* **Task requirements**
Copy each line of the data beneath in which the word "Accepta" appears.

* **Data to examine**
━━━━━━━━━━━━━━━━
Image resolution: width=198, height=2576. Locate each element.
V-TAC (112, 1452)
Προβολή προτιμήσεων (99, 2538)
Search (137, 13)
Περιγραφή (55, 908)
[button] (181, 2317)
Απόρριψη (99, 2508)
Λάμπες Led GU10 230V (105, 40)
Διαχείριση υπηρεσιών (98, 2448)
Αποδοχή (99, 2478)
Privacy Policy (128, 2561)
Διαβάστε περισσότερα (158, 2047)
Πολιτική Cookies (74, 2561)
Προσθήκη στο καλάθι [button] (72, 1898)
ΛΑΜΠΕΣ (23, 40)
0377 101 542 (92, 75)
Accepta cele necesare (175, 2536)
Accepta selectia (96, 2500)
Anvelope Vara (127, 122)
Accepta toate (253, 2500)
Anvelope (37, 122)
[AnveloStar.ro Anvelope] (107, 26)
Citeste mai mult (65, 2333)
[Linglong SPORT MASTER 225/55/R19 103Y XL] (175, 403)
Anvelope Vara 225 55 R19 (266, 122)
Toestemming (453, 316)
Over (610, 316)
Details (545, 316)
━━━━━━━━━━━━━━━━
* **Problem solution**
Accepta cele necesare (175, 2536)
Accepta selectia (96, 2500)
Accepta toate (253, 2500)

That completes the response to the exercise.